Just checking in! Hello!
I have been doing a lot of work on this, and I have to say it is going very well.
I expect it will still be another month or two before I have something to show people, but I am laying some very sold foundations and porting code over as I go.
There are some fundamental philosophical/design changes I can tell you all about though, in the meantime!
Mailpile 1 preloaded a lot of data into RAM to accelerate search results. This worked as intended - my Mailpile (v1) now has over 1 million messages on file, but results are still fast. This had serious downsides though. In particular, the startup time for the app goes up with time, increasing linearly as more mail is processed. It now takes me around 10 minutes to restart my Mailpile, which is frankly unacceptable. The other downside is RAM usage; most of those million messages I really don’t care about and Mailpile uses gigabytes of RAM to allow fast access to searches involving them. This isn’t the worst tradeoff in the world, but it’s also not the best.

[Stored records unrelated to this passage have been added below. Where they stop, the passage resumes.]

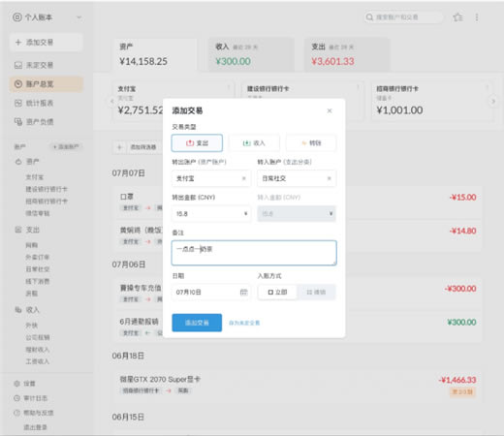Image resolution: width=504 pixels, height=436 pixels.
Task: Show next account cards with right arrow
Action: (493, 101)
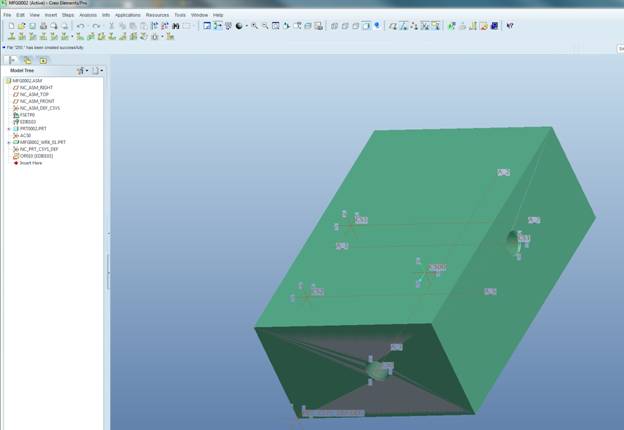Toggle the datum planes display icon
The width and height of the screenshot is (624, 430).
coord(392,26)
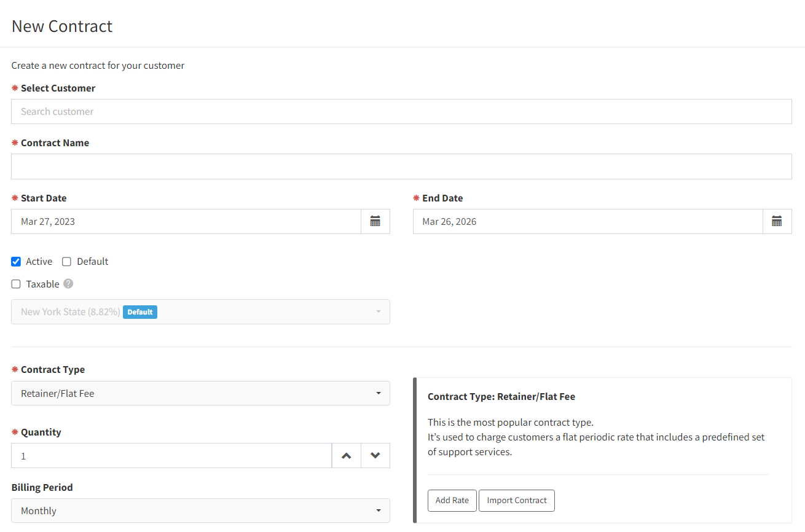Viewport: 805px width, 532px height.
Task: Open the End Date calendar picker
Action: point(777,221)
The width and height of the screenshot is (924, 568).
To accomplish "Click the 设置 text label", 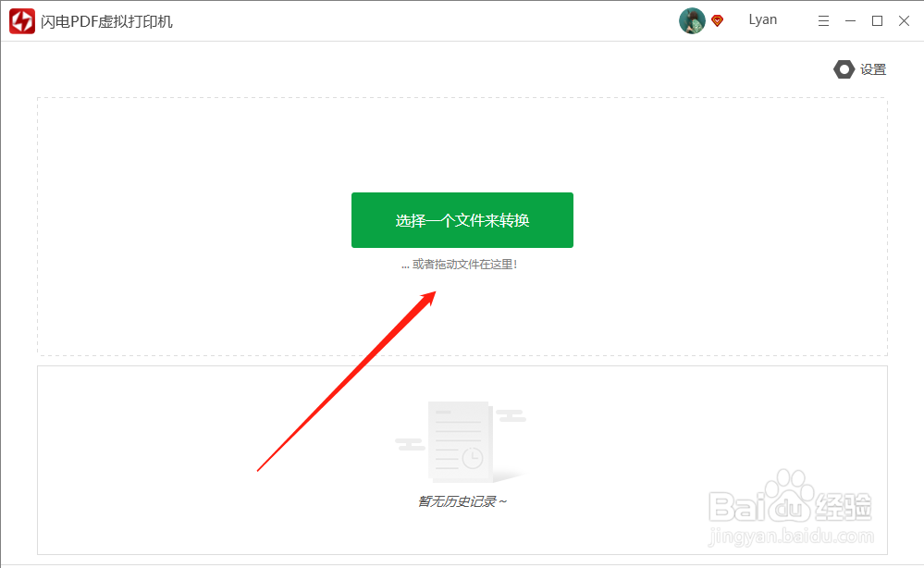I will click(875, 68).
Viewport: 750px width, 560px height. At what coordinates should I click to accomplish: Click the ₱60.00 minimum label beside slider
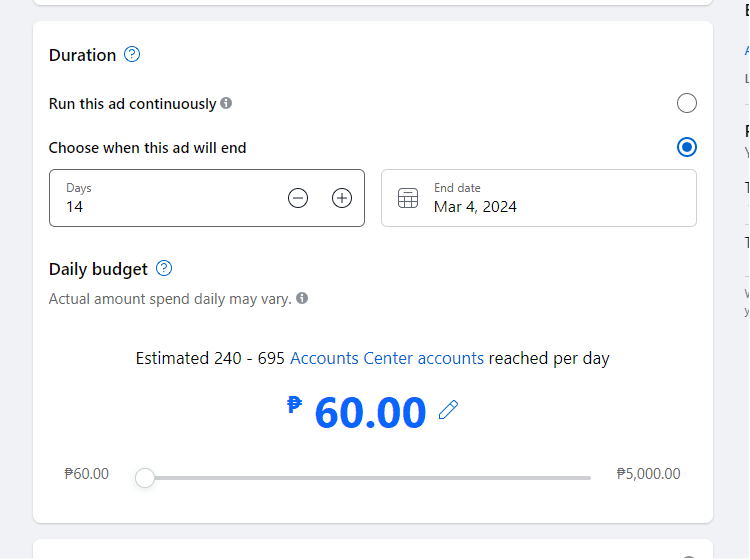point(87,474)
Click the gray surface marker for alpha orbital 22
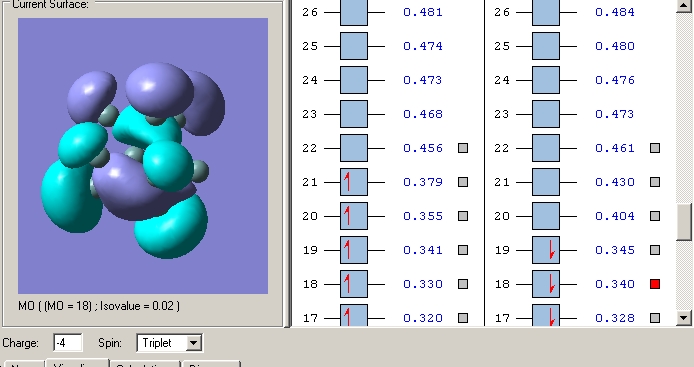 click(463, 148)
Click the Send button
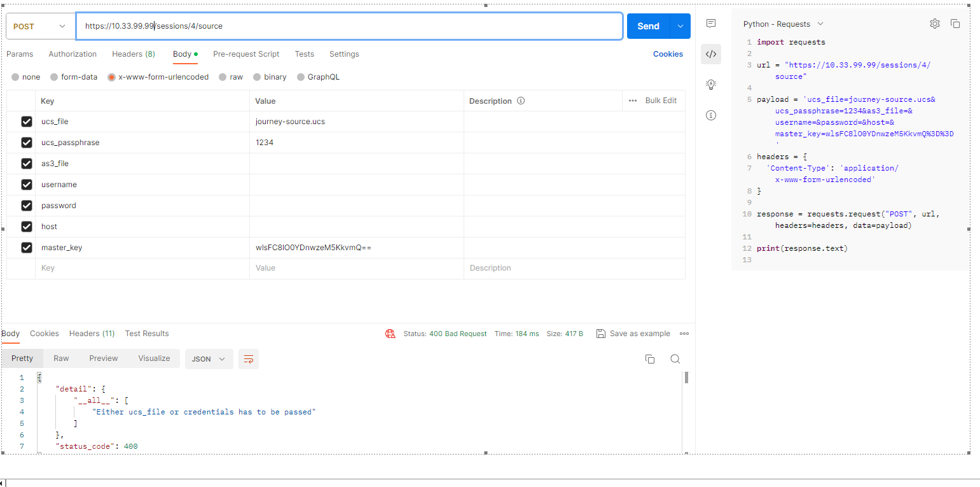This screenshot has height=487, width=980. click(648, 26)
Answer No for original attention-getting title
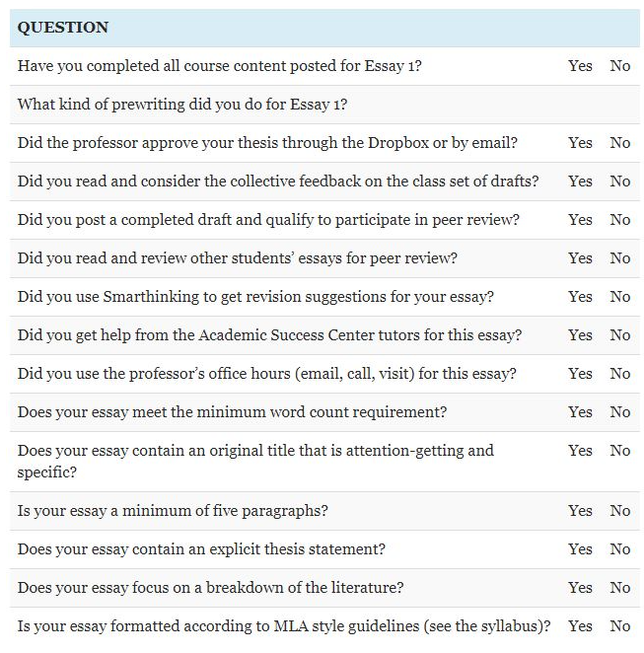The height and width of the screenshot is (653, 644). pyautogui.click(x=619, y=451)
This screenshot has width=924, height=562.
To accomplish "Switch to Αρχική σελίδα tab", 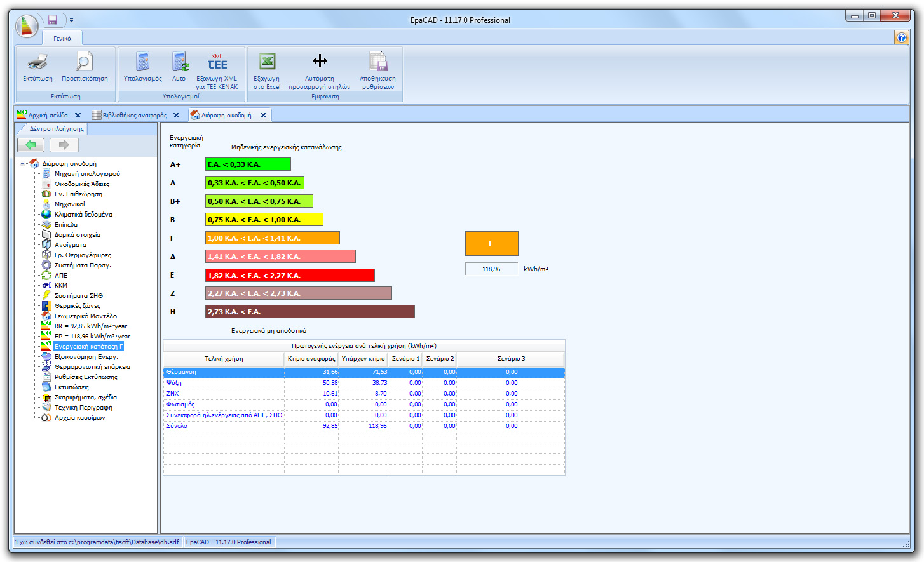I will pyautogui.click(x=48, y=115).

I am taking a different approach to the metadata index in Moggie. Moggie no longer loads the data directly into RAM on startup, instead it just loads some compact indexes and mmap()s the data files. Startup becomes almost instantaneous, and the plan is to rely on the operating system kernel to cache frequently used metadata in RAM, instead of doing so ourselves. The data structure itself is designed to facilitate this: recently received mail and old mail will (over time) occupy different files and different regions of disk, allowing the kernel to more easily cache the data we are most likely to care about and ignore the rest. We waste some disk space to facilitate fast in-place edits/updates, but make up for it by using a tighter encoding scheme than Mailpile did.
Overall this will make Moggie’s search performance a little more erratic (especially if people are using spinning-rust storage), but we should make up for it by not wasting CPU and RAM on data we don’t intend to use. The code itself is also smaller, Moggie just does less work in Python space, offloading more to the OS kernel. Which is also good for performance.
I’ve been having a lot of fun working on this.
I was testing the code last night, and combining the new metadata index with some carefully optimized mbox loading code I also wrote recently, Moggie can build a fresh new metadata index from scratch many times faster than Mailpile 1 could merely load its pre-calculated index from disk.
All of which is to say, progress is being made, and I am becoming more confident that my decision to start from scratch and use Mailpile 1 as a source of code snippets I can use or discard as I like, is feeling very good right now.